Why it Takes Three Weeks to Post Your Youtube Video
In the year 2009, copyright disputes have been taken over by robots.
On July 21st I posted a remix video to Youtube called “Super Pork and Beans All-Stars.” It was a remixed version of Weezer’s popular Pork and Beans music video, which is owned by Universal Music Group (UMG) – my version was made of new footage that I manipulated to match the song.
Immediately after the upload, Youtube’s copyright bots recognized the UMG song on my soundtrack and disabled my video. Youtube has a built-in online tool for copyright disputes, so I used that to tell them that my work was fair use and should not have been removed. My movie was put back online right away, but the dispute process wasn’t over.
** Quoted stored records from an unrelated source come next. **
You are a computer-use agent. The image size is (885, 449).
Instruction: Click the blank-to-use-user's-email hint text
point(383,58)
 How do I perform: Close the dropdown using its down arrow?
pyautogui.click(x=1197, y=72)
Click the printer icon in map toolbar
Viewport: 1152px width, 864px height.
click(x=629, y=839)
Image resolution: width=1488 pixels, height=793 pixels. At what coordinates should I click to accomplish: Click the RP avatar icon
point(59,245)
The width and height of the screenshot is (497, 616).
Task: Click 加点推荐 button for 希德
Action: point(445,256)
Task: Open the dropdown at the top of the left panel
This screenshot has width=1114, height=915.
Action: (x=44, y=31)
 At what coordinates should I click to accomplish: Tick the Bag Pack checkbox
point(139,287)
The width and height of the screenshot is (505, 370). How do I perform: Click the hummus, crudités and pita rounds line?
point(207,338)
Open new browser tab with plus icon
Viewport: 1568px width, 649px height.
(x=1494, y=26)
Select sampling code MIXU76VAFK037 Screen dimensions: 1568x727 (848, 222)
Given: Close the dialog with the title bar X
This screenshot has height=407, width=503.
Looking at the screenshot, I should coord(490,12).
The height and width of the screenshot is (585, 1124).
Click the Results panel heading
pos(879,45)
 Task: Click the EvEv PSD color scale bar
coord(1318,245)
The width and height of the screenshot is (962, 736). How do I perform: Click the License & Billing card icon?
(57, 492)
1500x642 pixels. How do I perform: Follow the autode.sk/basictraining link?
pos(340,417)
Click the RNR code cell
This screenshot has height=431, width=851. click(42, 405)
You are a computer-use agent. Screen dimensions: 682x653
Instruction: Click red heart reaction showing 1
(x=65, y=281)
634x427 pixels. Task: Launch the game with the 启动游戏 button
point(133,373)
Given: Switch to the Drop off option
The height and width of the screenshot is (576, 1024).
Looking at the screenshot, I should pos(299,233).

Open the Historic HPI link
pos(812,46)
YouTube forwarded my dispute to UMG and I was surprised to find out that UMG replied back only a day later. They told Youtube that they owned the song and that I was not allowed to use it without permission. Such a quick response from UMG makes me suspect they’re using more bots to respond automatically to Youtube’s built-in disputes. After UMG’s response, my movie was automatically taken down once again.
Luckily for me I had already learned how to deal with this from Owen Gallagher, who runs totalrecut.com and has successfully fought other Youtube takedowns. On July 23rd, I followed Owen’s example and sent Youtube a DMCA counter-notice. These counter-notices need to be formatted in a specific way to be considered legitimate, otherwise it’s at Youtube’s discretion whether or not they ignore you. You can find a guide to how the DMCA counter-notices work at Chillingeffects.org.
I was finally notified that my video was going back online on August 12th — around 21 days after my original posting. A big chunk of that was spent waiting for UMG to meet their DMCA-imposed deadline to seek legal action against me if they found my video to be infringing. Thankfully, nobody has yet invented a bot that can take you to court, so the deadline lapsed and my video back went online, hopefully for good.
In the year 2010, copyright disputes should be handled by people.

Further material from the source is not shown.